> [EXERCISE]
Please print the passage of the forum thread about hack electrical work between "## 480sparky (Sep" and "(May 1, 2011)", inclusive, word for word.

> [EXTRACT TO READ]
* * *

# The ET Guide to doing Hack work while claiming to be a pro.



## 480sparky (Sep 20, 2007)

Took these at the job site today. Yes, they were installed by a (so-called) licensed professional:


----------



## B W E (May 1, 2011)

Funny that he bothered using connectors on the recessed lights.

I just noticed that on my iPad I can just talk and it will type for me.


----------



## chicken steve (Mar 22, 2011)




----------



## JohnR (Apr 12, 2010)

So I take it he is now a licensed un-employed hack now?


----------



## HARRY304E (Sep 15, 2010)

B W E said:


> Funny that he bothered using connectors on the recessed lights.
> 
> I just noticed that on my iPad I can just talk and it will type for me.



Good thing he cranked those screws down...:blink::laughing:


----------



## HARRY304E (Sep 15, 2010)

I wonder if he read ARTICLE 394
Concealed Knob-and-Tube Wiring.....:laughing:


----------



## Sparky J (May 17, 2011)

Man that guy must have been the same guy who put a standard duplex outlet in a raised cover GFCI knockout on a pool I just looked at. The PVC box with the chewed off cover looked strikingly similar.

* * *

> [RECORD EXCERPTS]
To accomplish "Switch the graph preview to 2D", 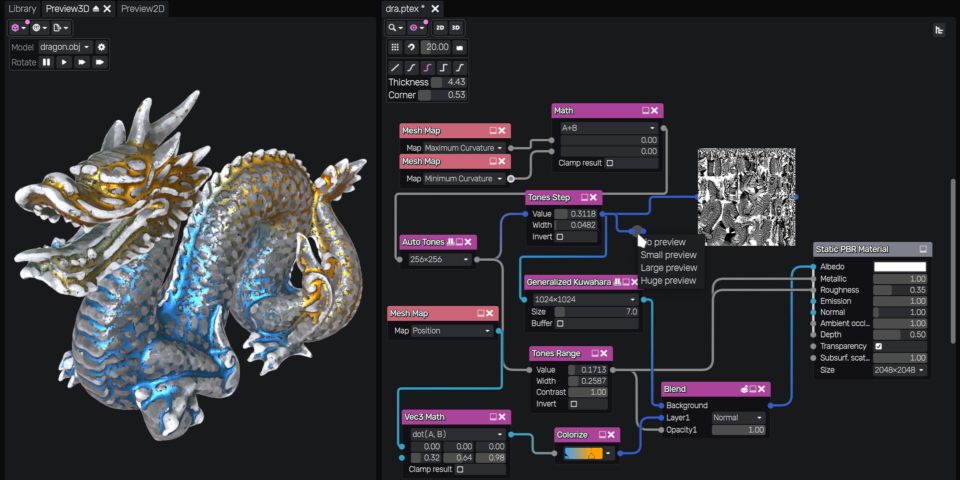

* * *

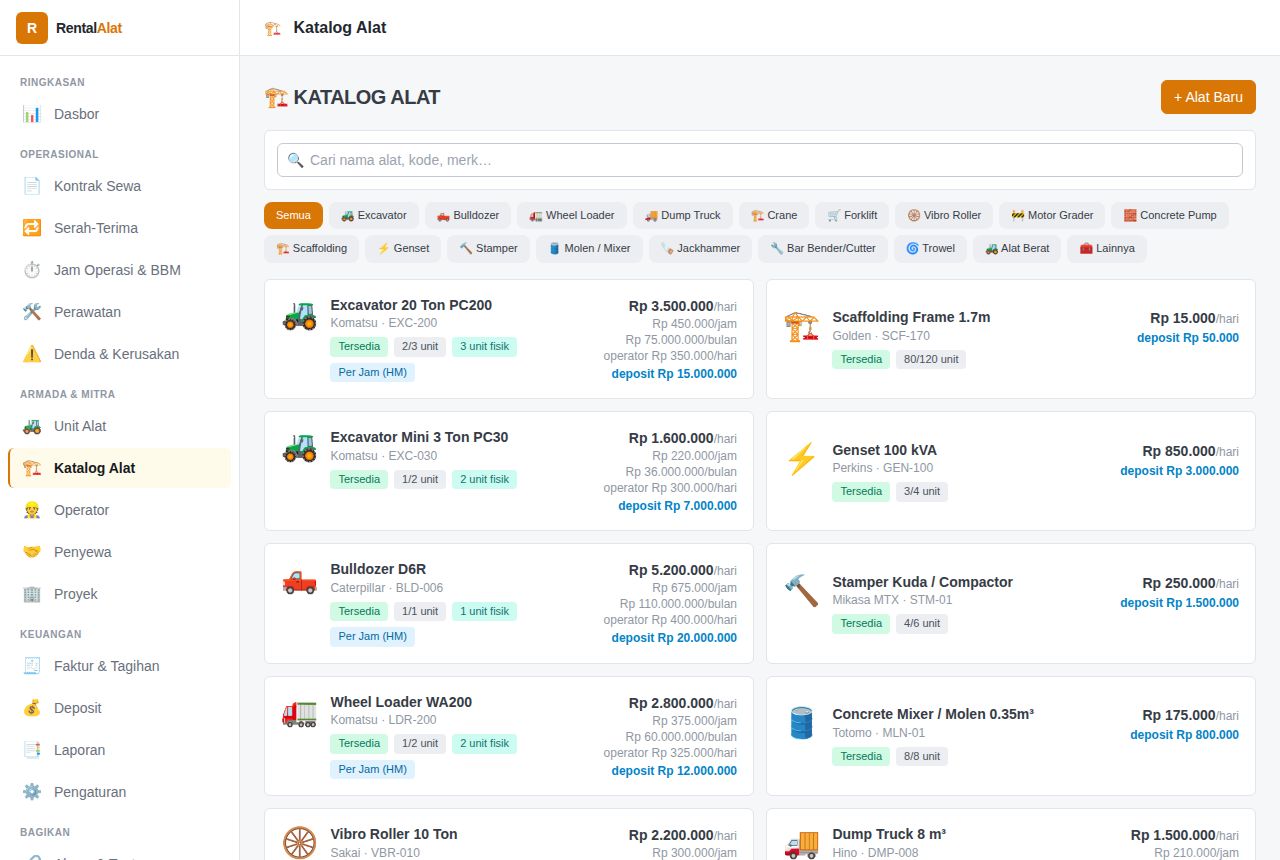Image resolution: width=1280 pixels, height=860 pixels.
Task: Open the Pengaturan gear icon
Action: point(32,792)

* * *

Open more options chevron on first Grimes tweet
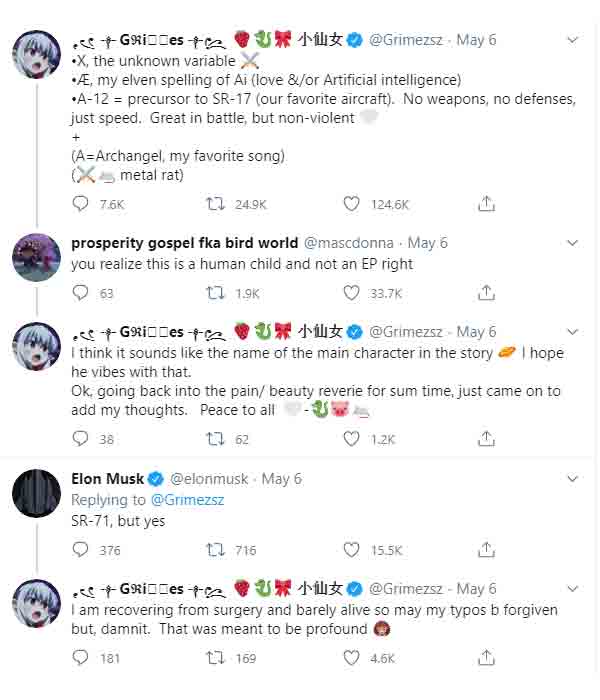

* * *

> [COMPLETE ANSWER]
## 480sparky (Sep 20, 2007)

Took these at the job site today. Yes, they were installed by a (so-called) licensed professional:


----------



## B W E (May 1, 2011)